According to the CBN, financial fraud cases in Nigeria surged by 45% in the last year, with over 70% of losses tied to digital platforms, especially unregulated virtual asset schemes. Vulnerable users, often desperate for financial empowerment, are being lured into elaborate scams that promise quick returns but deliver heartbreak.
Speaking on the findings, CBN Governor Yemi Cardoso issued a stark warning:
“Innovation should empower, not endanger. It’s our collective duty to ensure the digital economy uplifts every Nigerian, not exploit them.”
That reflection echoes across the tech ecosystem. For insurtech pioneers, it is both a call to vigilance and a validation of their people-first approach.

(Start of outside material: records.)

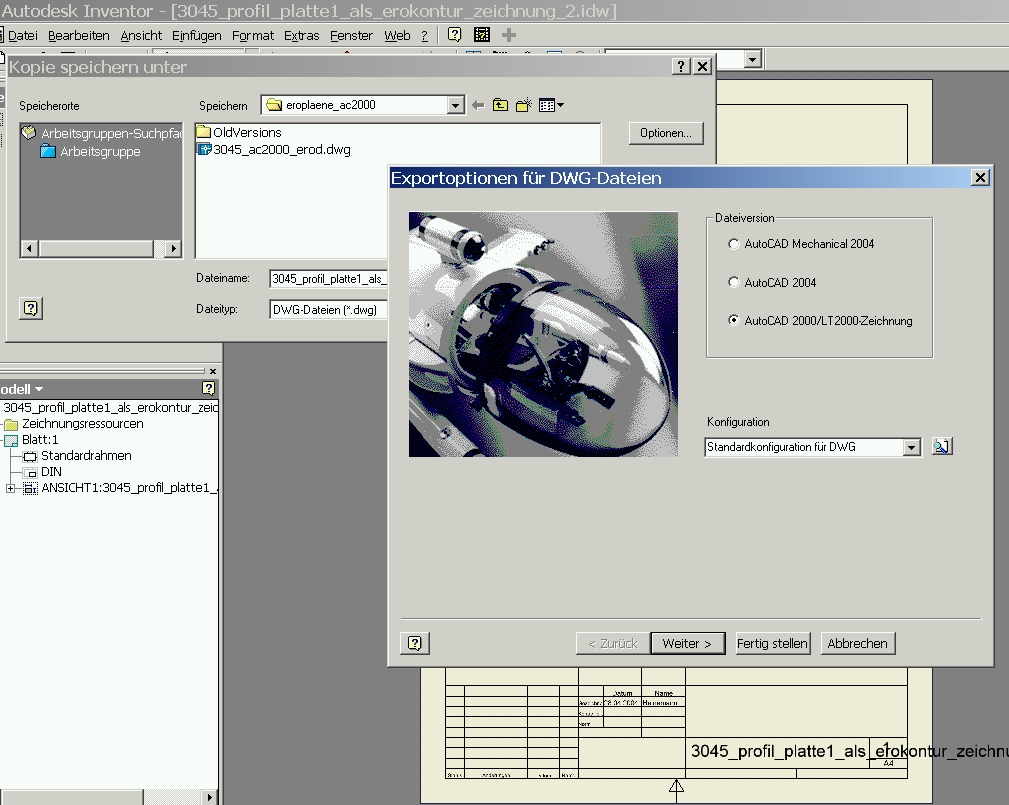Image resolution: width=1009 pixels, height=805 pixels.
Task: Open Standardkonfiguration für DWG dropdown
Action: tap(911, 447)
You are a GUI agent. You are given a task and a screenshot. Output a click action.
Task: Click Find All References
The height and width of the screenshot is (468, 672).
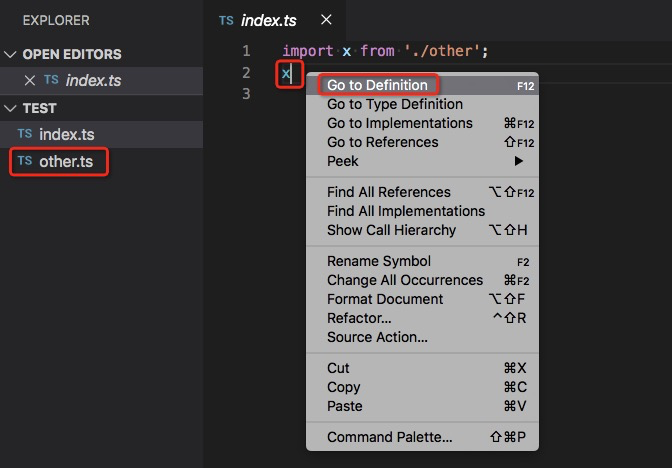[x=388, y=192]

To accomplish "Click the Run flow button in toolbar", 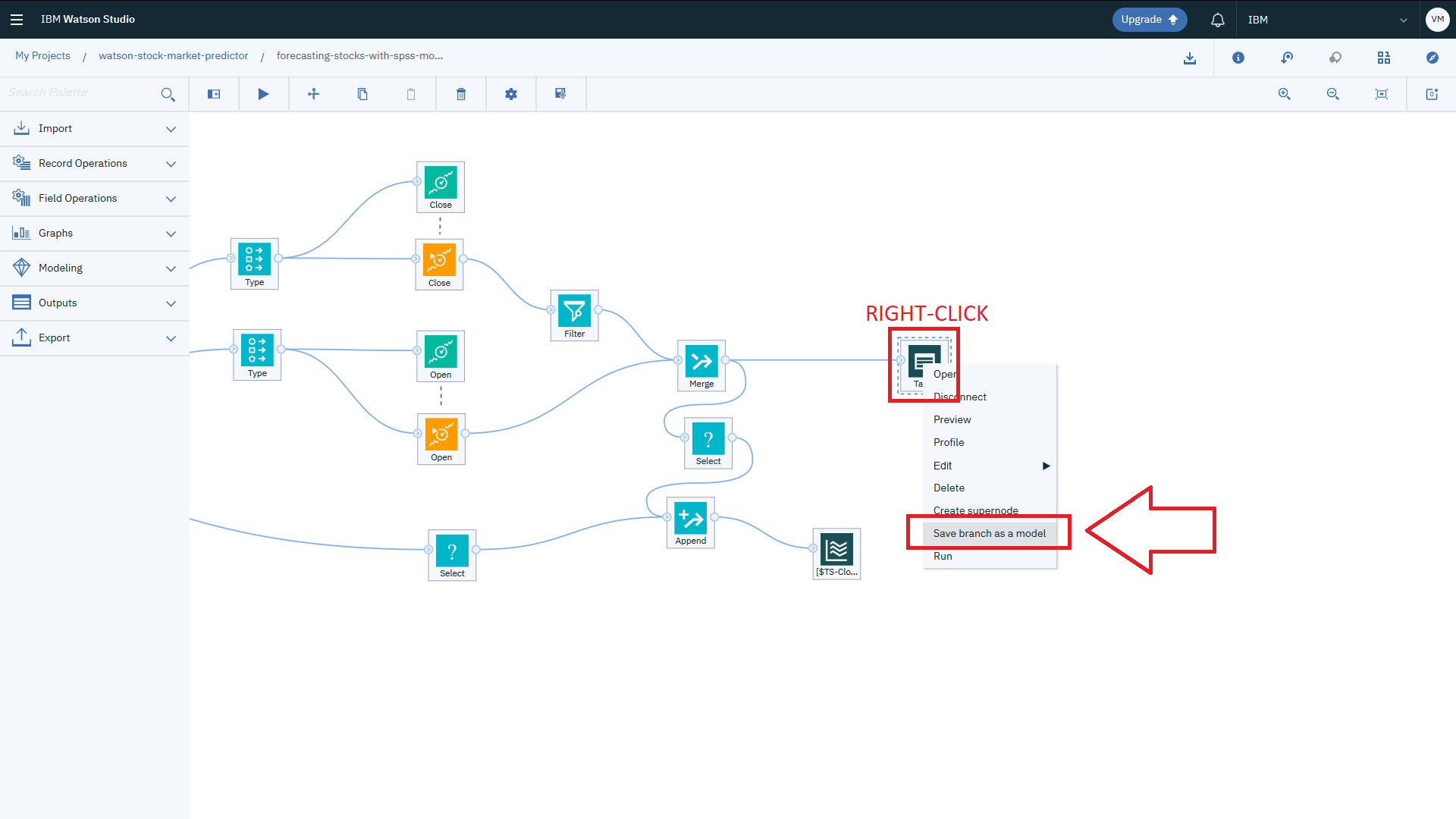I will pos(263,94).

“The Trybe Way isn’t about flooding the market with apps,” says expert, “It’s about building trust in a country where trust is fragile. When we design with empathy and accountability, we protect people from both risk and deception.”
The contrast is clear: on one hand, we see innovation that excludes, deceives, and defrauds. On the other, we see platforms quietly transforming lives, one affordable premium, one fast claim, one human interaction at a time.
In Kogi, okada riders access insurance for road accidents by signing up through voice prompts on their phones. In Port Harcourt, gig workers get embedded health cover with every payment they receive. In Onitsha, cooperative societies now double as informal insurance agents, helping members submit claims with nothing more than a photo and a voice note.
This isn’t just about technology, it’s about trust. About dignity. About ensuring that innovation, no matter how advanced, never loses its humanity.
Yes, the digital future is here. But its impact depends on the path we choose.
Are we building a digital economy that benefits only the savvy and the connected? Or are we building one that safeguards the hopes of market women like Joy and protects the hustle of millions like her?
As financial fraud rises and scams grow more sophisticated, the answer lies not in abandoning innovation, but in steering it back to the people it was meant to serve.
Because in this new era, true disruption won’t come from code alone. It will come from care, culture, and connection.
The Trybe Way means insurance that speaks Pidgin, that works offline, that pays fast, and that acknowledges the lived reality of Nigerians earning below the formal economy threshold. It means seeing dignity not just in data, but in people.
Of course, challenges remain; low digital literacy, regulatory inertia, and deep-rooted skepticism still stand in the way. But some market woman like Joy who receives a payout without paperwork, every vulcanizer who gets help after an accident, and every street vendor who doesn’t have to choose between feeding their child and buying drugs, they are the proof that this future is already here.
That is the promise, and the challenge, of The Trybe Way of the Future.